Does this help for BL? No, because in BL we have no realistic armor and health system. We have a system where hp is slowly diminished, and till it is 0, the person is fully functional. So all the amount of damage by hits is arbitrariness. Cloth and mail should not offer great protection, proto-plate armor should be better, but not on real plate level. Wether that does mean 4 hits to death or 8 is a gameplay decision.

I would not mind a decrease of pierce damage effectiveness of projectiles (but not javelins) and an increase of pierce damage for spears and swords. Sadly I cannot mod that in, other than shields for recruits, removal of armor from the troops or removal of Fians from the game. So I have to use RBM with combat module enabled, let's see how long I can suffer through. :ohdear:
 
The latest tests by Tod et al. showed the low defensive qualities of normal (not especially thick and heavy special area's) mail against arrows, as well as that less powerful bows achieved not that much less penetration than the 160 lbs bow.
I know the Tod mail video you're talking about - it's worth mentioning that they used a 160lbs bow where the most powerful bow (Noble Long Bow) in Bannerlord would most likely be around 100lbs, and most non-longbows would be more in the 60lbs range.

As Tod says when they are comparing the types of bow: "We are using the 160lbs bow because we want to answer the question, do arrows go through armor, and you can't do that with a 100lbs bow, you can't answer that question."

For a little context on bow poundage, here's a 36lbs bow against a real human:


Another Tod mail video where arrows only reach to 2.5cm through mail over gambeson:

Whether that does mean 4 hits to death or 8 is a gameplay decision.

I would not mind a decrease of pierce damage effectiveness of projectiles (but not javelins) and an increase of pierce damage for spears and swords. Sadly I cannot mod that in, other than shields for recruits, removal of armor from the troops or removal of Fians from the game. So I have to use RBM with combat module enabled, let's see how long I can suffer through. :ohdear:
Yes, this stuff should be in vanilla. Especially for console users who can't mod.
 
Last edited:
There are ways, as suggested throughout by others but TW doesn't seem to want to; or how it breaks the precious 'balance' they've been trying to instill. There's some counterbalance/sacrifice needed if changes are to be made, 'can't eat your cake and have it it too', with armor/top tier troops:
  • Time - ease/speed of replenishing said troops
  • Quality - power/strength/capability/effectiveness of troop
  • Cost
Pick two. You want those top-tiered, armored troops to reflect RL better and also have a lot of them - should cost a lot of money. Want a whole stack of them but don't like the cost mechanic in game, don't expect them to also steamroll others/AI. Want them to stay cheap but also a lot stronger, make them harder/longer to replenish.
No, not really.

Time/replacement. The problem is that it will not affect classes uniformly. In practice, your typical army would, in all likelihood, end up being high quality archers and low quality infantry, until the day you can scrap infantry altogether.
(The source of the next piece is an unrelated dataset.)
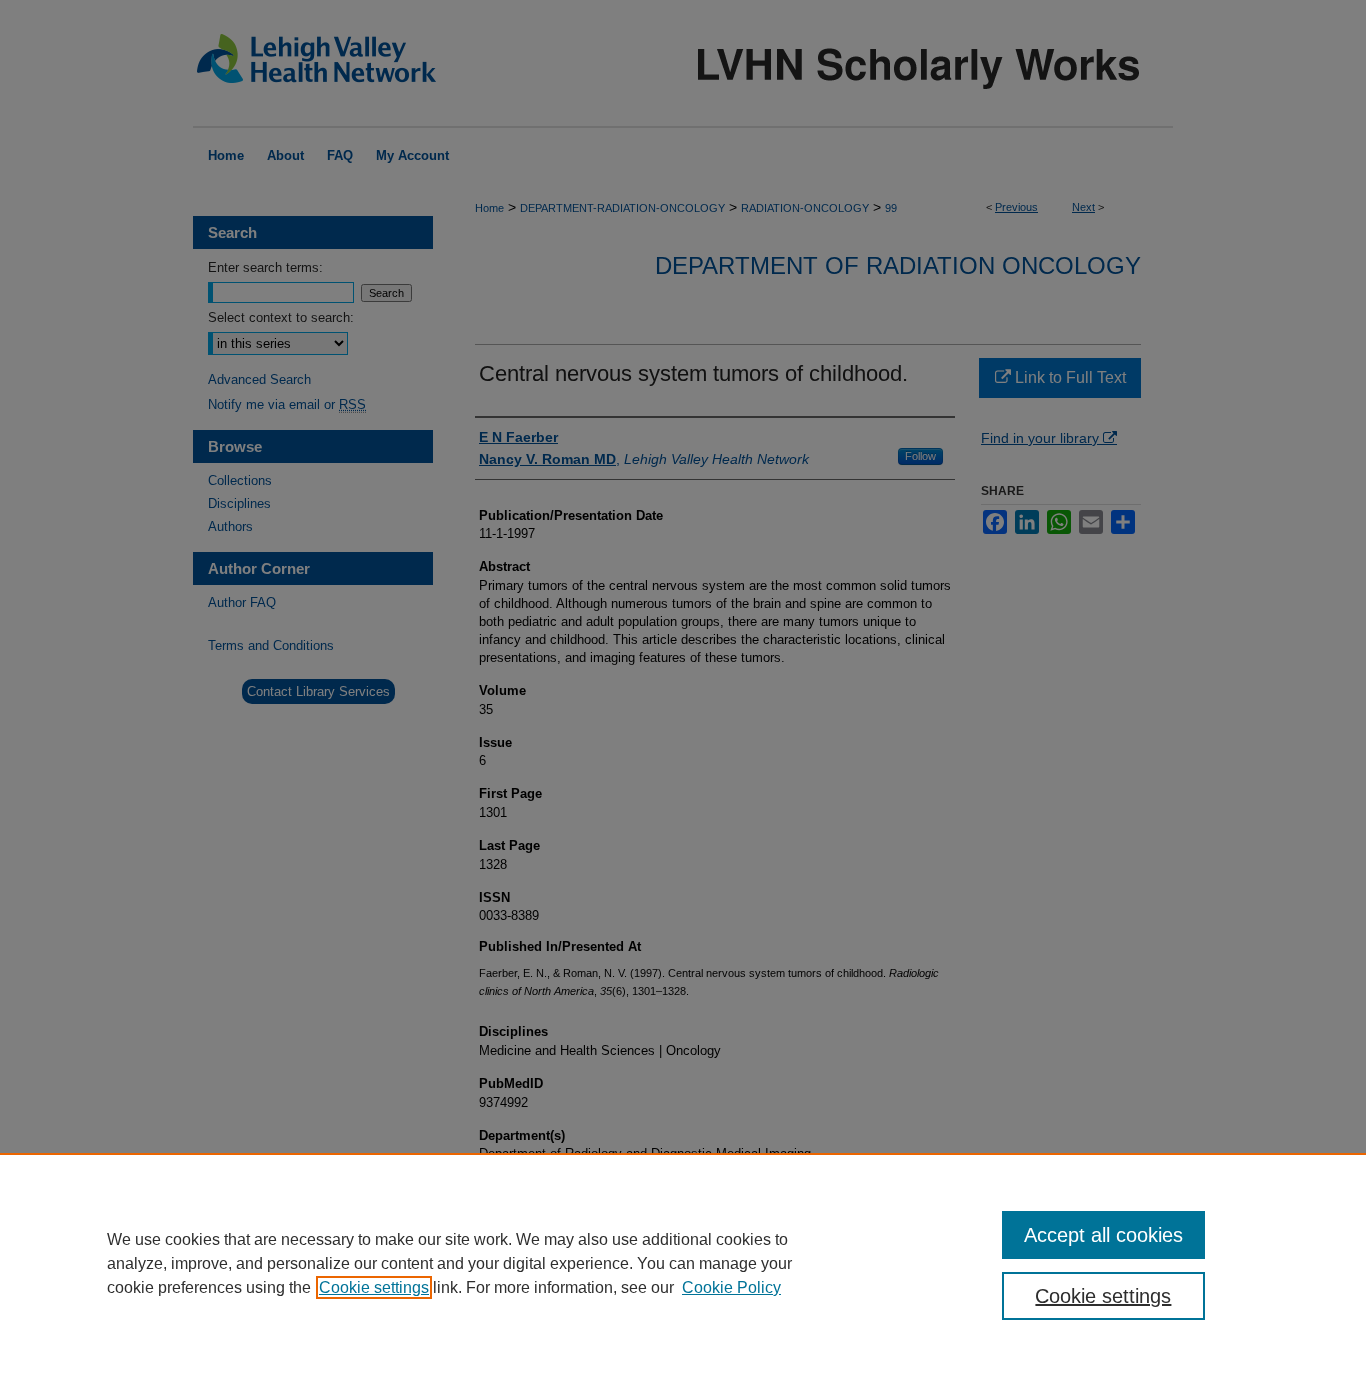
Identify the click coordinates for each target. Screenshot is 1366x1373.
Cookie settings (374, 1287)
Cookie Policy (731, 1287)
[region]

Quality. Playes want quality to matter. You would have, and there has been, 10 times (random number) more complains that quality is not important enough.

Cost. Vitually impossible to balance around. At worst you risk ending up in a MMO stile situation where you would need to grind for hours to gather enough resources. Besides, complains about the economic balance is already rampant with plenty of post of the "the game impossible, you need to smith to make money, game sucks" nature around. When cost reasonably function, as a choice variable, it is practically always in the context of a tradeoff between numbers vs. quality. But that is not practical in Bannerlord; you already have a hard limit on partsize and a soft limit on speed.